### [About this task]
Your output should consist of every record, copied exactly.

Saved data entries:
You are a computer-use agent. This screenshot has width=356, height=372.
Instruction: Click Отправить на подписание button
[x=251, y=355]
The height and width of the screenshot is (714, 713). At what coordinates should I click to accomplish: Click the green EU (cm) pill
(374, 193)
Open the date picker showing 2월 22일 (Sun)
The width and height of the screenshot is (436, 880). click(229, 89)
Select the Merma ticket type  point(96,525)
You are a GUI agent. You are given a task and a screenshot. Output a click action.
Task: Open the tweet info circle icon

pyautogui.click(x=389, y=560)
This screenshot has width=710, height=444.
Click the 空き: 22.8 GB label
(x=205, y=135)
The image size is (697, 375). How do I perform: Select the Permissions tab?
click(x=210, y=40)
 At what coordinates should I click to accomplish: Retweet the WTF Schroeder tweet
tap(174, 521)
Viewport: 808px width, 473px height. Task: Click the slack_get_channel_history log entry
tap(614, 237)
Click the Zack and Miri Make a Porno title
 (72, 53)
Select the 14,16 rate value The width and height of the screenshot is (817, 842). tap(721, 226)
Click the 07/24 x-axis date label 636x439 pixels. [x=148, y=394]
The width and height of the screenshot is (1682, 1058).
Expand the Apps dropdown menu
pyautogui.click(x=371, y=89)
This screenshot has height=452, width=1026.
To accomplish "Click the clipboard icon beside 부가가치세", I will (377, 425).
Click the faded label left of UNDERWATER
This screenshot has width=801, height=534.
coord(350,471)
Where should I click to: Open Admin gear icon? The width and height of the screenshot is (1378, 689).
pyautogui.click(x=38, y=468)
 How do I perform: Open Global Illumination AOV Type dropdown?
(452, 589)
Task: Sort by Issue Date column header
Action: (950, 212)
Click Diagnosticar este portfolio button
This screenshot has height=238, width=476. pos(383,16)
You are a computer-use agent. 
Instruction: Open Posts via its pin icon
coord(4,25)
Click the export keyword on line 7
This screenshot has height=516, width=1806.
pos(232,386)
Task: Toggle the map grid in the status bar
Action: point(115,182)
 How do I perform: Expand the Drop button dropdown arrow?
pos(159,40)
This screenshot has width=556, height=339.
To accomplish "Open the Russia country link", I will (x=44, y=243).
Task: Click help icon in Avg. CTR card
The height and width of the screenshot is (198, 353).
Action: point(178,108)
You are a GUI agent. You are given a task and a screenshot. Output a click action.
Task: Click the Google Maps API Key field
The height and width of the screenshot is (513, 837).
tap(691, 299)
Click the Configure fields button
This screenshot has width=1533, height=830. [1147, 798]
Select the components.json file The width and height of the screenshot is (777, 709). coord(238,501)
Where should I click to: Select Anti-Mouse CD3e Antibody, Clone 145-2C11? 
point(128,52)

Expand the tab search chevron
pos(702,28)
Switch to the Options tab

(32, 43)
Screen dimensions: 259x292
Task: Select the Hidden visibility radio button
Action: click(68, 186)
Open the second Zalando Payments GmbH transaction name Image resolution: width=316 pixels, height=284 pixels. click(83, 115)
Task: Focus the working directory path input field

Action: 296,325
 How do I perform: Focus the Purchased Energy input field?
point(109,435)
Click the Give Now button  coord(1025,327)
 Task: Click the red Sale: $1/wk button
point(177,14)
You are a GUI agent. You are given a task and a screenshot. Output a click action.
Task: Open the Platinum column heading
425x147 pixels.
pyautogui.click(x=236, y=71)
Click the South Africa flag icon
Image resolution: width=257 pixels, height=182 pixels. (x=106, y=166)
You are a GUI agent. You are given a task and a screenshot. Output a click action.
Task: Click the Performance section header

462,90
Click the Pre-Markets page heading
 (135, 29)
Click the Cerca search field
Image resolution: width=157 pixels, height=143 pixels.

### [Written answer]
You are a computer-use agent. This screenshot has width=356, height=372.
Instruction: Click Отправить на подписание button
[x=251, y=355]
The height and width of the screenshot is (714, 713). At what coordinates should I click to accomplish: Click the green EU (cm) pill
(374, 193)
Open the date picker showing 2월 22일 (Sun)
The width and height of the screenshot is (436, 880). click(229, 89)
Select the Merma ticket type  point(96,525)
You are a GUI agent. You are given a task and a screenshot. Output a click action.
Task: Open the tweet info circle icon

pyautogui.click(x=389, y=560)
This screenshot has width=710, height=444.
Click the 空き: 22.8 GB label
(x=205, y=135)
The image size is (697, 375). How do I perform: Select the Permissions tab?
click(x=210, y=40)
 At what coordinates should I click to accomplish: Retweet the WTF Schroeder tweet
tap(174, 521)
Viewport: 808px width, 473px height. Task: Click the slack_get_channel_history log entry
tap(614, 237)
Click the Zack and Miri Make a Porno title
 (72, 53)
Select the 14,16 rate value The width and height of the screenshot is (817, 842). tap(721, 226)
Click the 07/24 x-axis date label 636x439 pixels. [x=148, y=394]
The width and height of the screenshot is (1682, 1058).
Expand the Apps dropdown menu
pyautogui.click(x=371, y=89)
This screenshot has height=452, width=1026.
To accomplish "Click the clipboard icon beside 부가가치세", I will (377, 425).
Click the faded label left of UNDERWATER
This screenshot has width=801, height=534.
coord(350,471)
Where should I click to: Open Admin gear icon? The width and height of the screenshot is (1378, 689).
pyautogui.click(x=38, y=468)
 How do I perform: Open Global Illumination AOV Type dropdown?
(452, 589)
Task: Sort by Issue Date column header
Action: (950, 212)
Click Diagnosticar este portfolio button
This screenshot has height=238, width=476. pos(383,16)
You are a computer-use agent. 
Instruction: Open Posts via its pin icon
coord(4,25)
Click the export keyword on line 7
This screenshot has height=516, width=1806.
pos(232,386)
Task: Toggle the map grid in the status bar
Action: point(115,182)
 How do I perform: Expand the Drop button dropdown arrow?
pos(159,40)
This screenshot has width=556, height=339.
To accomplish "Open the Russia country link", I will (x=44, y=243).
Task: Click help icon in Avg. CTR card
The height and width of the screenshot is (198, 353).
Action: point(178,108)
You are a GUI agent. You are given a task and a screenshot. Output a click action.
Task: Click the Google Maps API Key field
The height and width of the screenshot is (513, 837).
tap(691, 299)
Click the Configure fields button
This screenshot has width=1533, height=830. [1147, 798]
Select the components.json file The width and height of the screenshot is (777, 709). coord(238,501)
Where should I click to: Select Anti-Mouse CD3e Antibody, Clone 145-2C11? 
point(128,52)

Expand the tab search chevron
pos(702,28)
Switch to the Options tab

(32, 43)
Screen dimensions: 259x292
Task: Select the Hidden visibility radio button
Action: click(68, 186)
Open the second Zalando Payments GmbH transaction name Image resolution: width=316 pixels, height=284 pixels. click(83, 115)
Task: Focus the working directory path input field

Action: 296,325
 How do I perform: Focus the Purchased Energy input field?
point(109,435)
Click the Give Now button  coord(1025,327)
 Task: Click the red Sale: $1/wk button
point(177,14)
You are a GUI agent. You are given a task and a screenshot. Output a click action.
Task: Open the Platinum column heading
425x147 pixels.
pyautogui.click(x=236, y=71)
Click the South Africa flag icon
Image resolution: width=257 pixels, height=182 pixels. (x=106, y=166)
You are a GUI agent. You are given a task and a screenshot. Output a click action.
Task: Click the Performance section header

462,90
Click the Pre-Markets page heading
 (135, 29)
Click the Cerca search field
Image resolution: width=157 pixels, height=143 pixels.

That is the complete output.